Tra orizzonti di mare e macchia selvaggia nascono i formaggi al profumo di mirto
di Giuliana Coppola
E sei tornato… te l’aveva detto Roberto che Bellimento è davvero bottega da non perdere; tu sei tornato; la strada è quella che hai trovato prima di perderti dietro a Capitano. T’accoglie insegna di pietra che sembra scolpita e invece è nata come tu la vedi; l’hanno scelta, fra tante, Giuseppe e Rosanna e Stefano e Gloria e Vincenzo e Lucia e Mario e Laura e Concettina la nonna e Concettina la zia (due secoli tutti da raccontare) ed è allegra, la pietra, come tutta questa famiglia e questa casa che t’accoglie a braccia aperte e comignoli fumanti; così ti spieghi questo sapore, che si scioglie in bocca, di formaggio e ricotta e caciocavallo e giuncata e mozzarelle e miele e polline anche… E d’un tratto ti ricordi che non sei andato a salutare api… si può andar via e non salutare api? Sei ritornato e Martino riprende a ragliare. Lo senti? Martino è la prima creatura che incontri, dopo aver abbracciato Giuseppe; Martino ha accanto Martina; Giuseppe te li presenta, come è bene che sia e invade l’aria raglio di due asinelli da far invidia a fiaba di Pinocchio. Io vivo di qua… ti dice Giuseppe e vivere di qua significa che t’alzi quando s’alza prima stella del mattino nel cielo e vai a dormire non sai quando e non sai neppure se sonno tuo sarà continuo; se capretto o vitellino o maialino decidono di nascere di notte? E già, se lo decidono? Non è che puoi lasciare sola una creatura che viene al mondo… e tu, tu t’immergi tra belati di capre bianche senza corna, razza ionica; centoquaranta, una più o una meno, tanto per gradire… dapprima di spalle, intente a brucare e poi si voltano tutte insieme ad osservarti ché le ha chiamate Giuseppe… ninì, ninì, ninì… e duecentoottanta occhi curiosi si voltano a osservarti. E intanto è ora di mungitura… profumo di latte fresco al tramonto e perdi il conto delle mucche che ti sembra arrivino da ogni parte, saltellando; davvero, saltellano a Bellimento le mucche e c’è un toro che più toro non si può a proteggere famiglia di vitellini e femmine sue e il gattone fa le fusa a Laika, la cagnona, e tu ti giri e si moltiplicano cani e gatti e oche e galline e non sai che da un po’ scomparivano le uova? Una volpe, tu stai pensando… no, un serpentello che gradiva a colazione uova fresche di galline Bellimento.

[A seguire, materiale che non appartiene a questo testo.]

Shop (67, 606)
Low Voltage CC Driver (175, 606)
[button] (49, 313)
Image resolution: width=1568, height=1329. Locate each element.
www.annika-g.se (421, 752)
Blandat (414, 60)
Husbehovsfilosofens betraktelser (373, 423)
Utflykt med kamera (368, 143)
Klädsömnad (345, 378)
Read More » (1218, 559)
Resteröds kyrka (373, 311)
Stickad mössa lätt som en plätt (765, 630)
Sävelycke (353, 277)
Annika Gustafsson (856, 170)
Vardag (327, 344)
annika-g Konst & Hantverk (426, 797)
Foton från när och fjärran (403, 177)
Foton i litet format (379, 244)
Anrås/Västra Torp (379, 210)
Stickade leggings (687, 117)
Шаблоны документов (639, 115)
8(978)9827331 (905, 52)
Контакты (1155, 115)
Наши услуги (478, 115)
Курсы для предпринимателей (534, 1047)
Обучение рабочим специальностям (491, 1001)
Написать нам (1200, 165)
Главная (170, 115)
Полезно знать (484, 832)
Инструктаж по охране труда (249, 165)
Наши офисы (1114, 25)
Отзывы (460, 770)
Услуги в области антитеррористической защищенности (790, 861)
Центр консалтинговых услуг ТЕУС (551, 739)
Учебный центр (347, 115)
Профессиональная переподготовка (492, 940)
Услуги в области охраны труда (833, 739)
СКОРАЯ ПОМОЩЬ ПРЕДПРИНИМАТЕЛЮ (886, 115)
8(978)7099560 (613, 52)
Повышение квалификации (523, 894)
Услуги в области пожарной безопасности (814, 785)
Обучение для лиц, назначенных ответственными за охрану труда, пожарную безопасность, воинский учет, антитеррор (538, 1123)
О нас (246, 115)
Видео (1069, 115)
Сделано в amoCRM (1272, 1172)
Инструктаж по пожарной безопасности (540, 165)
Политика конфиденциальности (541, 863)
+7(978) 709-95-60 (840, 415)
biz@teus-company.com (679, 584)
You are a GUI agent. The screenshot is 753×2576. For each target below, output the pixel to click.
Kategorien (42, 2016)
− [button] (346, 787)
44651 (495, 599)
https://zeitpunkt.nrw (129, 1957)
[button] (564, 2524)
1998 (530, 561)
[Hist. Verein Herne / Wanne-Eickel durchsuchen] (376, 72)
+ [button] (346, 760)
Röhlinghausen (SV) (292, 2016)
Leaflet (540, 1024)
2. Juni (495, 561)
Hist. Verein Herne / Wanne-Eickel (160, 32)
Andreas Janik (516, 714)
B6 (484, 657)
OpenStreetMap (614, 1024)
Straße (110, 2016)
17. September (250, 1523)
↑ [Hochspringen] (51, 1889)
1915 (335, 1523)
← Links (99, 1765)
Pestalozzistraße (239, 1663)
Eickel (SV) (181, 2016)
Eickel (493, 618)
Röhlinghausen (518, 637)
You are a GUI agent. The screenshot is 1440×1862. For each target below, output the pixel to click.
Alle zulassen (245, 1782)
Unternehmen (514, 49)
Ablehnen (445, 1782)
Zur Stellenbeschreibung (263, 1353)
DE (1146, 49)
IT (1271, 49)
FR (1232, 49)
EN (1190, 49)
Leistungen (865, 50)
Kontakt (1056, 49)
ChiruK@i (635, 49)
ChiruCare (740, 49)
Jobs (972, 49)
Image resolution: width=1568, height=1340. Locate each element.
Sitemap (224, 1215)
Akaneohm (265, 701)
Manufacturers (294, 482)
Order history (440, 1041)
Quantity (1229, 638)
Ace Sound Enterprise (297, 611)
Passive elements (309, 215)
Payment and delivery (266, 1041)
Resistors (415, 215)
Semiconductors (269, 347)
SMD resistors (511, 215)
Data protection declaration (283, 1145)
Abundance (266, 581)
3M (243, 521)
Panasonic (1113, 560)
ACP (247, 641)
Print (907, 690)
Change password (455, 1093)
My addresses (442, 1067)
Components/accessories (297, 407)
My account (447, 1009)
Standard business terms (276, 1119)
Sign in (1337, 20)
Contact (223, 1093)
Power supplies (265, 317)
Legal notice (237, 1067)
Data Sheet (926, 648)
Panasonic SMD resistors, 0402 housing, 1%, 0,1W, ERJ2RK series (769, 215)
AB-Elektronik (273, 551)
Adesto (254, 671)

E davvero capisci il perché non bastino ore del giorno per tener a bada quest’angolo di terra che dev’essere pure nutrito e curato e accudito; dall’alba al tramonto, dal tramonto a sera… il ritmo della fatica segna il ritmo dei giorni, ma è ritmo allegro, come il passo di Giuseppe che segui mentre sale in terrazza e davanti a te ritrovi il mare e le torri e la macchia, una distesa infinita di colori… E poi? Poi Giuseppe t’invita ad entrare a casa; attento; scegli che non siano le 16.30 se vuoi salutare nonna Concettina; alle 16.30 nonna Concettina prega e san Donato ascolta; non disturbare lei che prega e l’ascolta san Donato e anche Mario, il nonno, ma su nel cielo. Ché è tutto merito suo l’inizio di questa storia - tipo arca di Noè ma sulla terra - dove anche le tarante filano tranquille e nessuno le disturba e passano gli angeli. Ed è per questo che nonna Concettina ha sempre cucinato il doppio, il triplo e il quadruplo pi l’angili ca passanu e chissà se non passa pure Capitano… Sotto terra, confini non trovi… ti ricorda zia Concettina e la sua saggezza di ottantanove primavere; qui, a Bellimento, i confini si allargano come orizzonti di mare e spunnulate e quintali di latte che diventano formaggio tipico ogni mattina e te lo offre la Luciana, formaggio di capra bianca senza corna, razza ionica pura e t’offre polline che sa di mirto e di lentisco e di timo e di salicornia, erba che ha preso il nome dai salici. E di nuovo ti sei scordato le api, perso dietro le mani di nonna Concettina che, tanto per non saper che fare, crea tappeti e tappeti, per tutti, casomai passano gli angeli e hanno anche loro bisogno di sedersi comodi… È crepuscolo ormai e senti che forse canteranno i grilli, lo sai che a Bellimento troverai per tavolo una pietra grande quanto un altare, posata su tronchi e intorno c’è voce d’alberi e di vento? Su pietra, un giorno, s’offriva cibo agli dei… se ne sente il profumo; è profumo di mirto, mentre ti allontani.